[[ PROVIDED ENTRIES, beginning ]]

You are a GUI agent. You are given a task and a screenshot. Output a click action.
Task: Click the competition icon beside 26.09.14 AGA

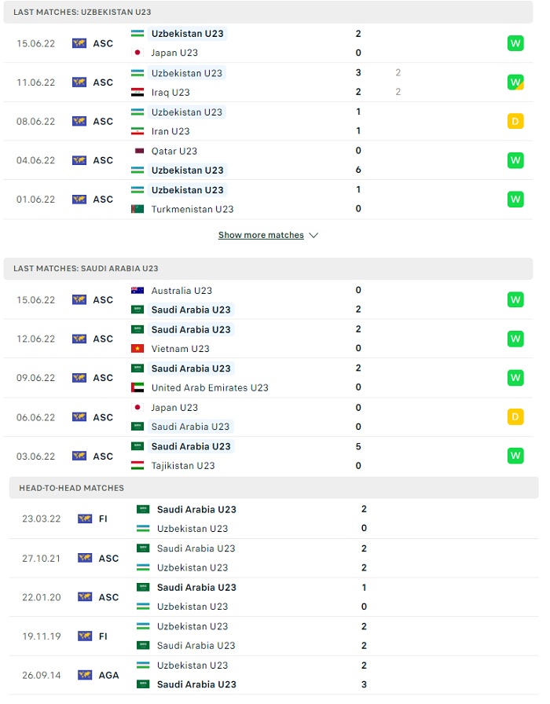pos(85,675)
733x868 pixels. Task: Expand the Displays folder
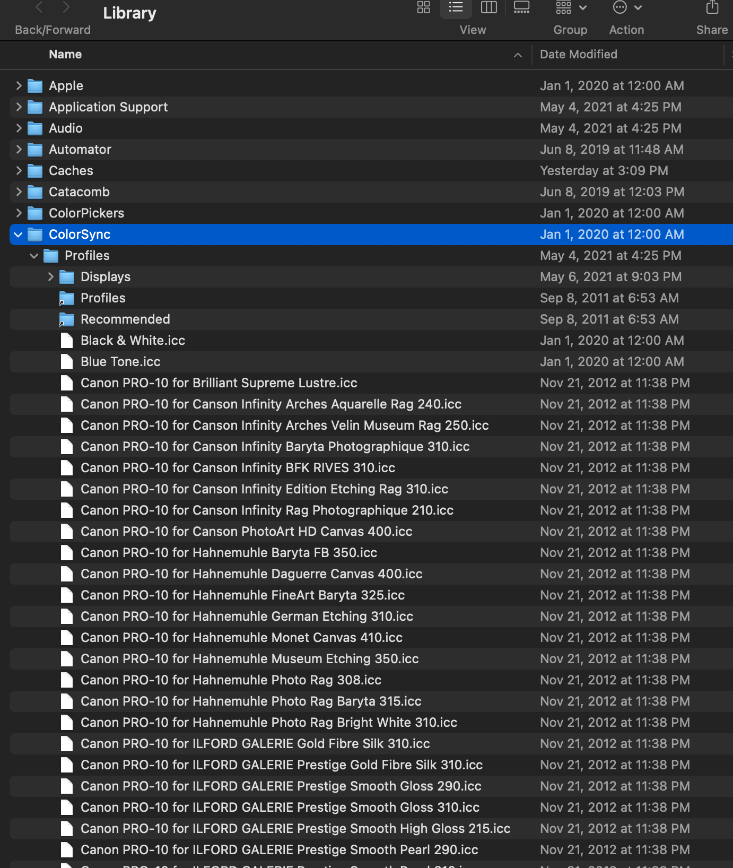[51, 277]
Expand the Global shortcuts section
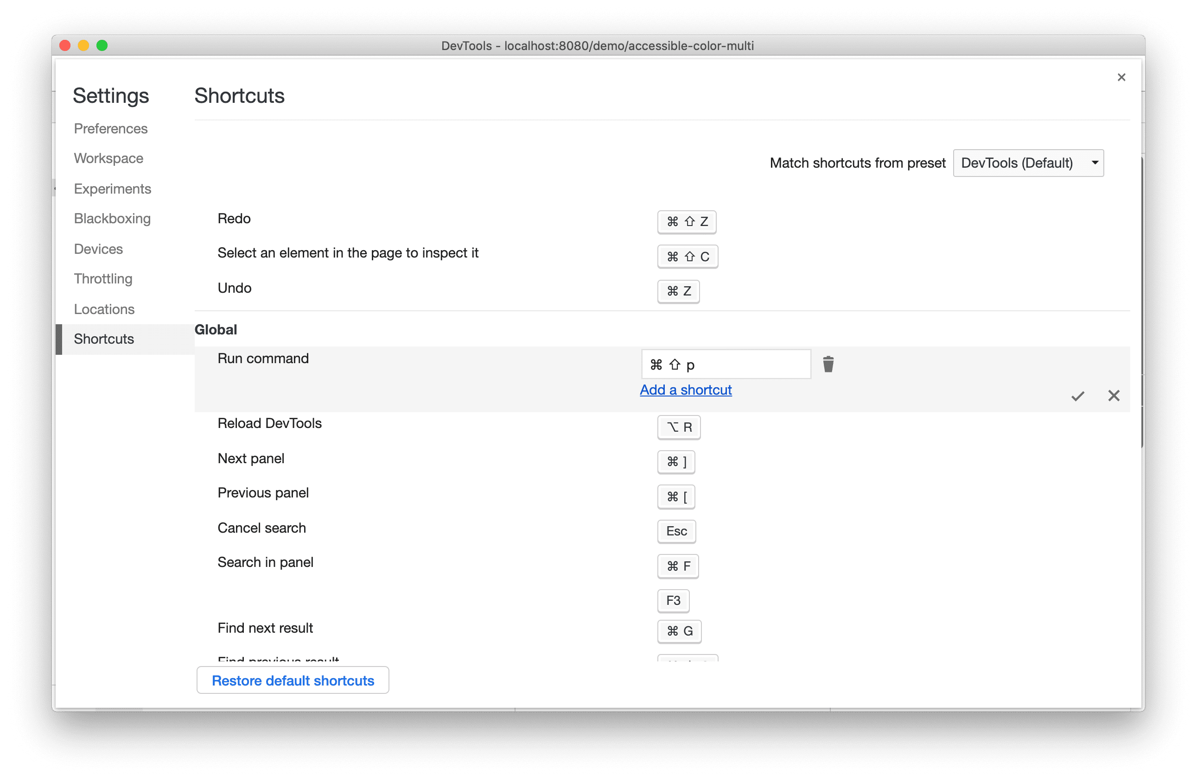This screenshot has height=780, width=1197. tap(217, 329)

[[ PROVIDED ENTRIES, end ]]

Strip out the pictures and quote the remaining data word for word.

You are a GUI agent. You are given a task and a screenshot. Output a click action.
Task: Click the competition icon beside 26.09.14 AGA

pos(85,675)
733x868 pixels. Task: Expand the Displays folder
[51, 277]
Expand the Global shortcuts section
This screenshot has height=780, width=1197. tap(217, 329)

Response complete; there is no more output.